## Work instructions:
Return every line of the listing that includes the string "pixels".

## Supplied material:
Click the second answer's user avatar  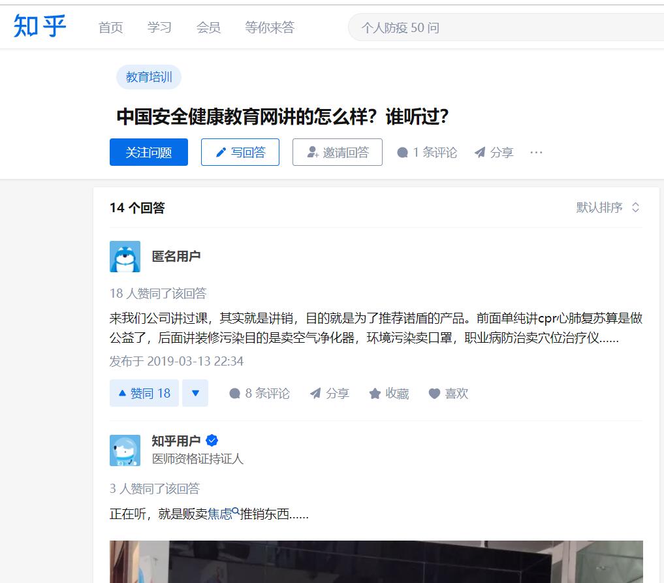click(125, 450)
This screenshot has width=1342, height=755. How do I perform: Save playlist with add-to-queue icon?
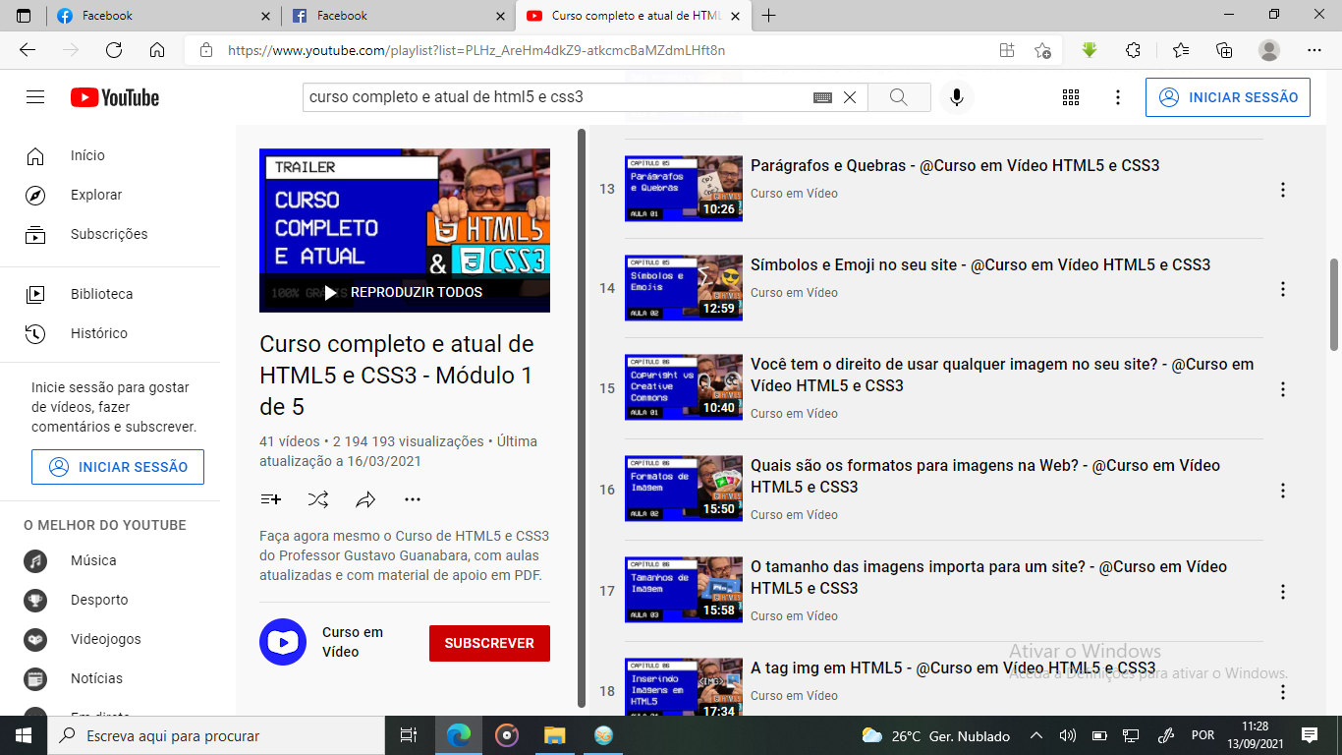click(x=271, y=499)
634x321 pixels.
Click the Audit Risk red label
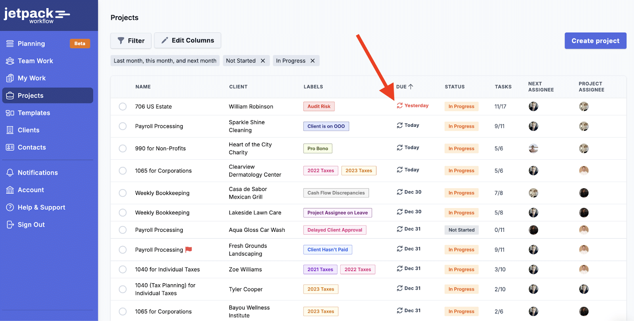click(x=319, y=107)
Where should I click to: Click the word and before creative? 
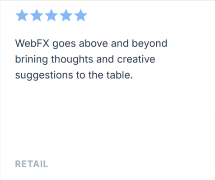[105, 59]
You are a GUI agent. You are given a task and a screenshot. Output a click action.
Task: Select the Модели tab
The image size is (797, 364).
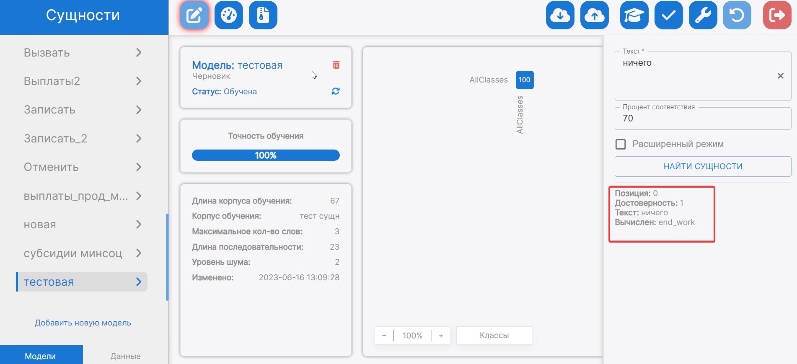pyautogui.click(x=40, y=356)
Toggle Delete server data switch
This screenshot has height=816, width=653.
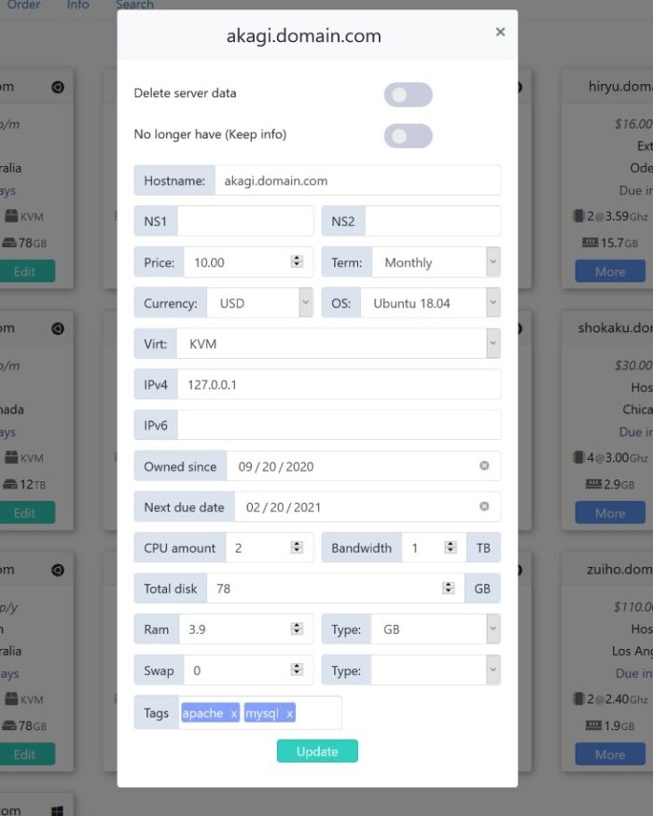coord(408,94)
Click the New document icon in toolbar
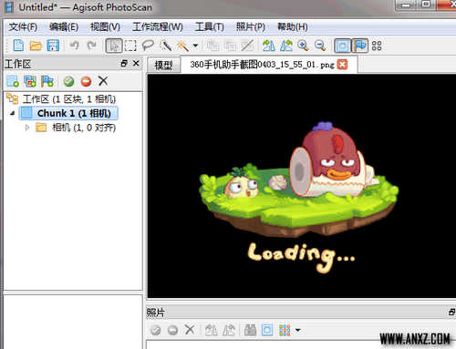Screen dimensions: 456x349 pos(18,46)
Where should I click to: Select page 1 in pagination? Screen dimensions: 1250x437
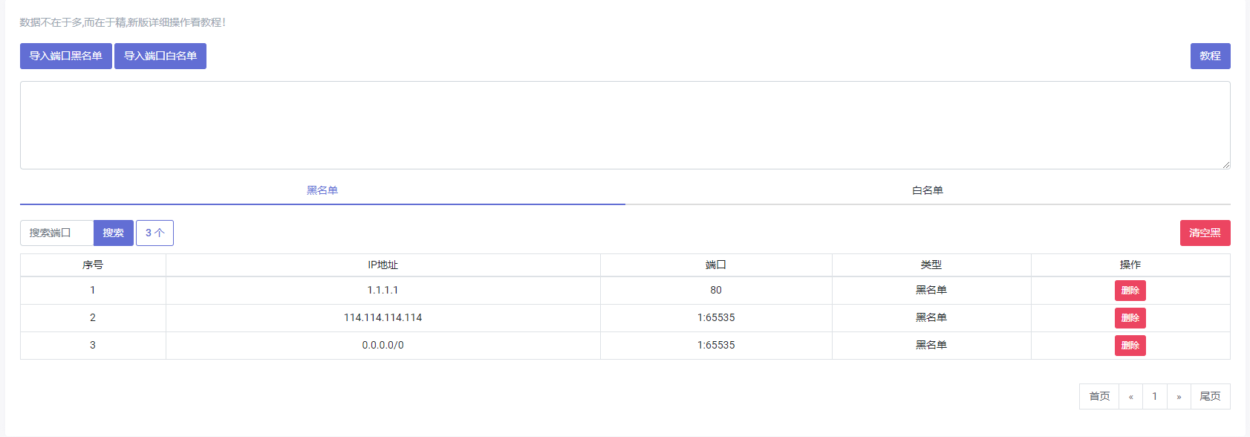(x=1155, y=396)
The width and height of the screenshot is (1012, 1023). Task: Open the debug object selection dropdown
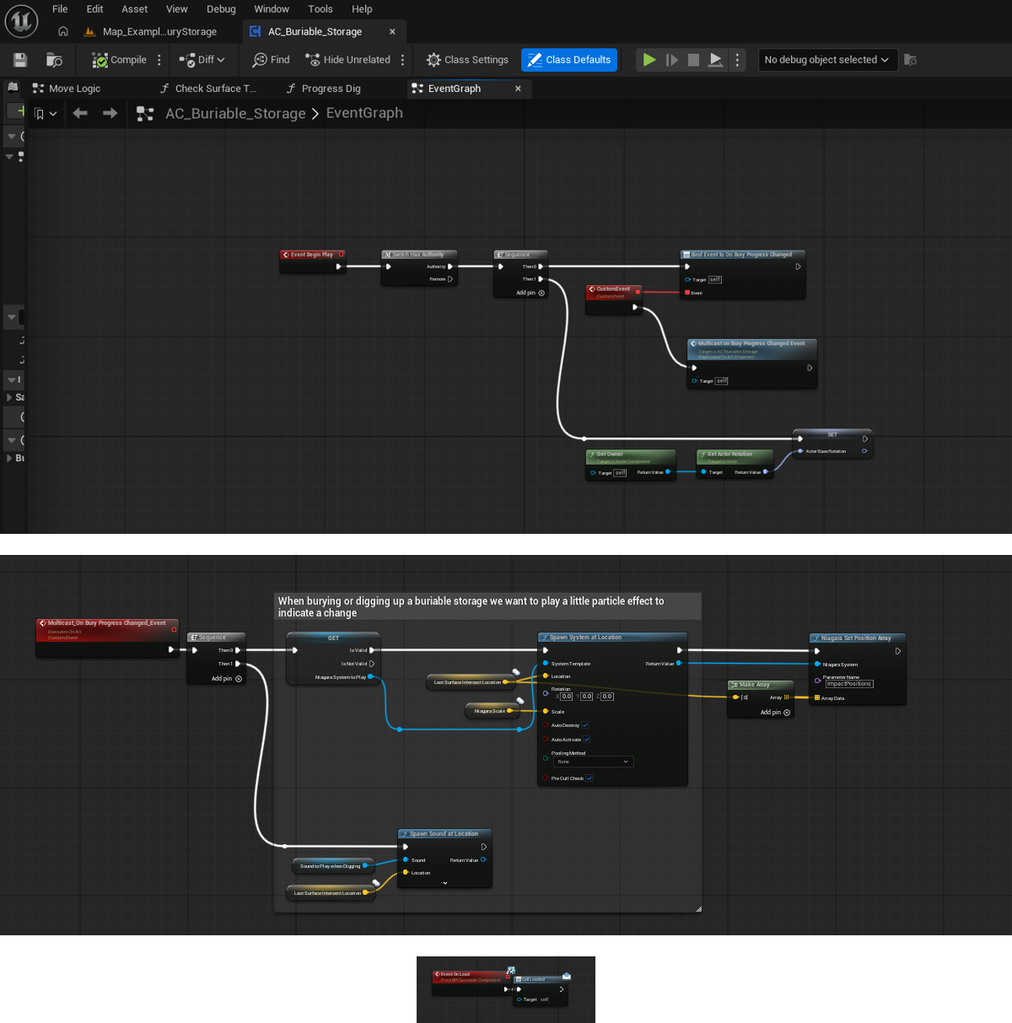tap(826, 60)
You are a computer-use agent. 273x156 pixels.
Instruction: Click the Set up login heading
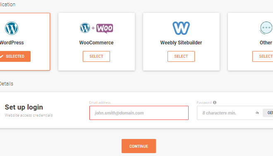coord(24,107)
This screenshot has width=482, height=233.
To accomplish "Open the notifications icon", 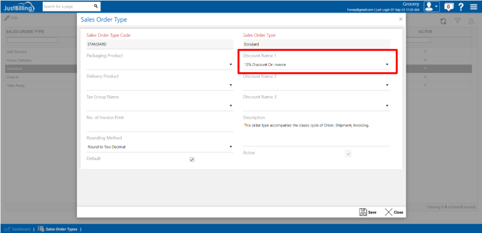I will coord(448,7).
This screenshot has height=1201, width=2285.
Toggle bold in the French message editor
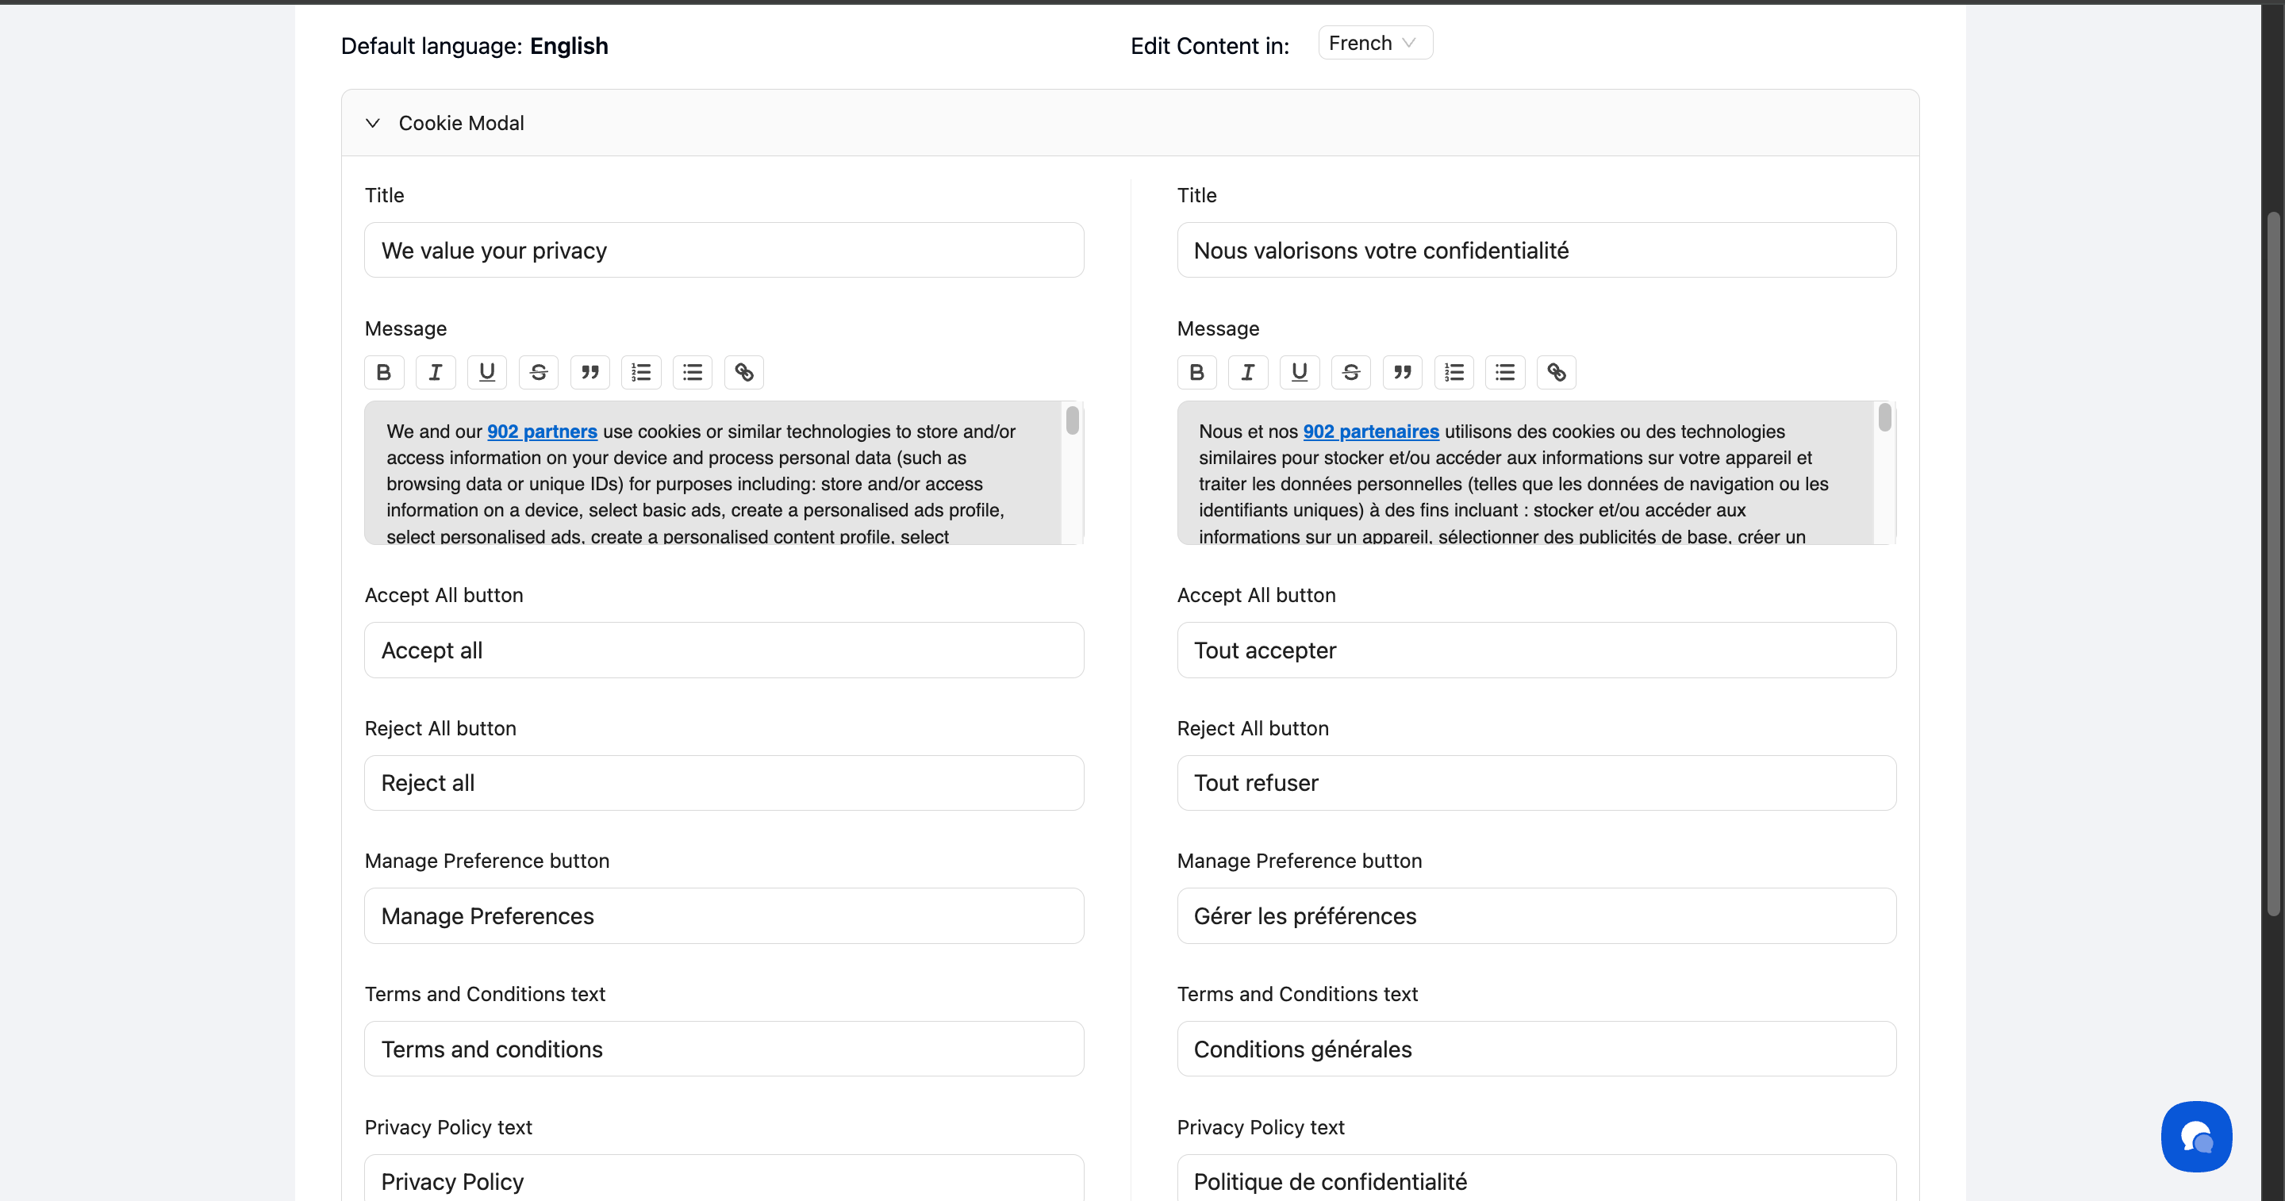1196,373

## Exercise response:
634x321 pixels.
You are a computer-use agent. 273x156 pixels.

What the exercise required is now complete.